Road Trips and Folk Songs
The Platt crew on the road (photo courtesy of John Platt, WFUV)
This is the final installment, for the time being, of "Three From Me," an outlet for WFUV's DJs and staffers to write about three things that they love — and think you might too.
"Sunday Supper" host John Platt hasn't "retired" at all in his retirement; instead, he's using that time to be a culture vulture and road tripper. He also continues to build his passion project: The New Folk Initiative. Catch up to all of our DJ's "Three From Me" picks over 2019.
Since I retired from my full-time job at WFUV last fall, my wife and I have hit the road for some far-flung destinations (not counting visits to grandkids in Brooklyn and Massachusetts). In February we trekked north of the border for the Folk Alliance International conference in Montréal – not the ideal time to be there, but one of our favorite cities. As with all Folk Alliance conferences, it was a veritable smörgåsbord of artist performances, with time out to slog through snow-clogged streets to the Museum of Fine Arts.
Then, being gluttons for punishment, we added a visit to Ottawa, which, it turns out, offers many delightful wintertime activities. In March we sensibly headed south to visit friends and family in Florida, and in June we enjoyed a week traveling through California. The weather was perfect, and nature was in full bloom, as we caught up with friends in San Francisco and Sonoma County (not missing a couple of wineries), then with my hale and hearty 98-year-old aunt with two of her daughters in Aptos.
Following that, we headed down the coast to Monterey, Santa Barbara, and Ojai, finishing up in Thousand Oaks – spectacular views, of course, we never tire of. Our last road trip took us to Pittsburgh for an overnight with my cousin (for many years a producer for Mister Rogers!) and his wife, then a couple of nights in Louisville, where our Bosnian daughter and her family are making a good life. A bonus in Louisville was taking in a production of "Carmen" at Kentucky Opera with a family friend who was captivating in the title role. From there it was a short drive to Nashville for another stay with friends. We took a ride on the Cumberland River, went honky tonkin’, absorbed as much as we could of the Country Music Hall of Fame, and, of course, made room for barbecue!

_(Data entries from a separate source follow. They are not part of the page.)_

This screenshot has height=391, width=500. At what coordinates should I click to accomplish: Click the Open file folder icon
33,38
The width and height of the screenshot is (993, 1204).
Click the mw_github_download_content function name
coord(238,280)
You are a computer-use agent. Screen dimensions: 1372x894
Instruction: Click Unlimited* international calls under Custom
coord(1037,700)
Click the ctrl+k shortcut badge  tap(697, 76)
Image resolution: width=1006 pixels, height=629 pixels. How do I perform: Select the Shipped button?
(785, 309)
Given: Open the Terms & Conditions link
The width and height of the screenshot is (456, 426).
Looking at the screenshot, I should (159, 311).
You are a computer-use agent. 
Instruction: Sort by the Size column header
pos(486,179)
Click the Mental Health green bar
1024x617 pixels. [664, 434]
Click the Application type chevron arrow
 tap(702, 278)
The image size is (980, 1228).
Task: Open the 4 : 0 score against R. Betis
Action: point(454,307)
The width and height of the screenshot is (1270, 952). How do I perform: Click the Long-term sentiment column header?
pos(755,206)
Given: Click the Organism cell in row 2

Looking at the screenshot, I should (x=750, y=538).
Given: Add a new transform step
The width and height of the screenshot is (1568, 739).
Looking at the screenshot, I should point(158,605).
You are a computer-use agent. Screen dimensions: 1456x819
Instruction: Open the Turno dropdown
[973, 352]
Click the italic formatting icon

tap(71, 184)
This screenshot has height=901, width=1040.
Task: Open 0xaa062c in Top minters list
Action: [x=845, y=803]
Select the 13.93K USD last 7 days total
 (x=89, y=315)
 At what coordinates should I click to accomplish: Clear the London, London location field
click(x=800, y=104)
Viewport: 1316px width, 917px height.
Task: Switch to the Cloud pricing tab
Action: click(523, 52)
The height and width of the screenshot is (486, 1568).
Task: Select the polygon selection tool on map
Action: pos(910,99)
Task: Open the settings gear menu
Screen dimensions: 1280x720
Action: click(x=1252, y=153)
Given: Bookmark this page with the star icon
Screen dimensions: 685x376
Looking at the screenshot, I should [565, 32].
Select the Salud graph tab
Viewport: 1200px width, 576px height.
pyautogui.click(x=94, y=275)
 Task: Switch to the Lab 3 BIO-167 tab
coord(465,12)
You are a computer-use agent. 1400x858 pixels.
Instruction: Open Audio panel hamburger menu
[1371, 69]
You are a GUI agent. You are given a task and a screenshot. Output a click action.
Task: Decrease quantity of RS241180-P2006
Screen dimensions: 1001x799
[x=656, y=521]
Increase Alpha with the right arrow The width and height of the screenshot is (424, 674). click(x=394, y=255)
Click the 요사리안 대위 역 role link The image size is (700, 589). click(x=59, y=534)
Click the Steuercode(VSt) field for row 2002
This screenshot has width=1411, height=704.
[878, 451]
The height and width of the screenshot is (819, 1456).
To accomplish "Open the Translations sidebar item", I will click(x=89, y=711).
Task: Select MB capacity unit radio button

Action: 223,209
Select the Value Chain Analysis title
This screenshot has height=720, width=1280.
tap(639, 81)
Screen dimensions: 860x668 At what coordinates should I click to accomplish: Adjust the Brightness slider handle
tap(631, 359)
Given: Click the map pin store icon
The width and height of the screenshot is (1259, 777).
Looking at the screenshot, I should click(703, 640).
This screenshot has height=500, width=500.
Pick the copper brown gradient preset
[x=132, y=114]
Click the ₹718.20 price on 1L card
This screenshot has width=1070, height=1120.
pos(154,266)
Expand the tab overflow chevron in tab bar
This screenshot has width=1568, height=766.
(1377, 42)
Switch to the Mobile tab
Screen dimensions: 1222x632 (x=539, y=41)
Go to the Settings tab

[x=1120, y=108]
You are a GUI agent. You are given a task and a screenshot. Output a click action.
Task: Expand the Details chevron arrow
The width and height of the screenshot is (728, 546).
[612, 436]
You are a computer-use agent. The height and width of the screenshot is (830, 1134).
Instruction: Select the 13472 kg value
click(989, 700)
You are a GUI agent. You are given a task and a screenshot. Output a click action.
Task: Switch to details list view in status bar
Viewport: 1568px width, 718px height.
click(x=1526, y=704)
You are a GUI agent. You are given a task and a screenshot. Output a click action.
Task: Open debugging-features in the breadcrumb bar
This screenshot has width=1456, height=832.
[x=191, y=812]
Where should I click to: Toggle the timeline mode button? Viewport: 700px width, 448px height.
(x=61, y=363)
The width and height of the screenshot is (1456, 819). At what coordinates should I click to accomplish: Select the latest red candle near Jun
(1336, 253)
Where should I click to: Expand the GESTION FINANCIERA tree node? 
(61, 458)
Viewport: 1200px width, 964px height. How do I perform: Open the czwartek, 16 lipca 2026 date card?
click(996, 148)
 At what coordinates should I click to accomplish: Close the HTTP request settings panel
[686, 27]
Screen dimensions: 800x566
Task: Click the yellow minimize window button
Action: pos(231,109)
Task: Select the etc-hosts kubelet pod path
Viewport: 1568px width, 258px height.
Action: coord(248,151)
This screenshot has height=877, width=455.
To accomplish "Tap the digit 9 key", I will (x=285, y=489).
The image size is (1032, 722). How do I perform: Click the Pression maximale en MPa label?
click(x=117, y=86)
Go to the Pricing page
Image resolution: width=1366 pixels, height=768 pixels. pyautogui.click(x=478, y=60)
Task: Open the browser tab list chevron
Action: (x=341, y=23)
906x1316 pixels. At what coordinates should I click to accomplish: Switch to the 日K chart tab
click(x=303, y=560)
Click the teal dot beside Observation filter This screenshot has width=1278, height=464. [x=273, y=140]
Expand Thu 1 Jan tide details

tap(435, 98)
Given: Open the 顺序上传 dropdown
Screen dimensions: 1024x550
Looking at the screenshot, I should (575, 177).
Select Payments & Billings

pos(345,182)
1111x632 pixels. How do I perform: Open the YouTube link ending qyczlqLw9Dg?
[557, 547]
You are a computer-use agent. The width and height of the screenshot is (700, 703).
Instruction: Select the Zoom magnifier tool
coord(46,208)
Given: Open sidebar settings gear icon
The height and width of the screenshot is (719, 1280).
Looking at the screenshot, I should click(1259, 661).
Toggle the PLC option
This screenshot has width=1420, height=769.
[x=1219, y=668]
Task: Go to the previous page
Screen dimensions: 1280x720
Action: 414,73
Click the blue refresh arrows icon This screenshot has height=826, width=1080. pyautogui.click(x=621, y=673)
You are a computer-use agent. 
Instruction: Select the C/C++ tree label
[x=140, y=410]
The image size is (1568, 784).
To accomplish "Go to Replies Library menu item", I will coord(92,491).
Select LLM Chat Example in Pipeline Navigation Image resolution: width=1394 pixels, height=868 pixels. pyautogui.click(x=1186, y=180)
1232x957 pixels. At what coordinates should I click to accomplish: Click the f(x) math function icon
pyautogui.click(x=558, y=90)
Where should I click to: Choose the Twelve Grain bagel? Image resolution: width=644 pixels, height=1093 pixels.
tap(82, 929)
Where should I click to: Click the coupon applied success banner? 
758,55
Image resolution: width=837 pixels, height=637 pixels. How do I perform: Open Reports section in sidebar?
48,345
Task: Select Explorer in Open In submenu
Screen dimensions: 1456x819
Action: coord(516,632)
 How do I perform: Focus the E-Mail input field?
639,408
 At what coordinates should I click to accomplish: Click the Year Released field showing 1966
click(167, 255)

With our spare time, my wife and I realized that we don’t have to go out of town (see above) to patronize museums, especially since New York City is replete with them. This fall there were two extraordinary exhibitions for music lovers. In September, just before it closed, we got to see "Leonard Cohen: A Crack in Everything" at the Jewish Museum (the exhibit's title comes from a line in “Anthem” that goes “There is a crack, a crack in everything/That’s how the light gets in”). More than two dozen artists and musicians were inspired to interpret his work visually and through covers of his songs. In addition, one gallery projected performance footage from concerts through the decades, while another let you hear him read from his poetry. The net effect was an even deeper appreciation of his profound art and eloquence.
Then, true to our procrastinating nature, we got to the Metropolitan Museum of Art for literally the final day of "Play It Loud: Instruments of Rock & Roll." Curated in a partnership with the Rock & Roll Hall of Fame, the exhibition was a dazzling display of artifacts – from pioneering instruments like Muddy Waters’ and Chuck Berry’s guitars to Keith Emerson’s Moog synthesizer to Lady Gaga’s white Lucite piano. Name a guitarist and his axe was there: Jimmy Page, Stevie Ray Vaughan, Steve Miller, Prince. There were full set-ups of The Beatles’ and The Who’s stage gear, plus video explanations by Mark Knopfler, Keith Richards, and others about their approach to playing. Quite a cultural leap from the Temple of Dendur, but just as meaningful to devotees!
The New Folk Initiative
“So,” people would ask me, “how will you spend your time in retirement on a regular basis?” Obviously, I’m grateful to WFUV to let me continue “Sunday Supper,” especially after taking a hiatus for health reasons. Listening to new music and preparing the weekly program helps keep me busy, but I realized that there was a wider platform than the station could provide, so I incorporated as the not-for-profit New Folk Initiative. With a mission to be “an inclusive resource for the propagation and promotion of folk music in its multi-faceted forms,” the website has previews of “Sunday Supper,” select FUV interviews, playlists, concert listings, updates for my monthly “On Your Radar” artist showcases, and blog posts about things that interest me, such as concert, movie, and theater reviews. “Better busy than bored” was always my mantra and still is!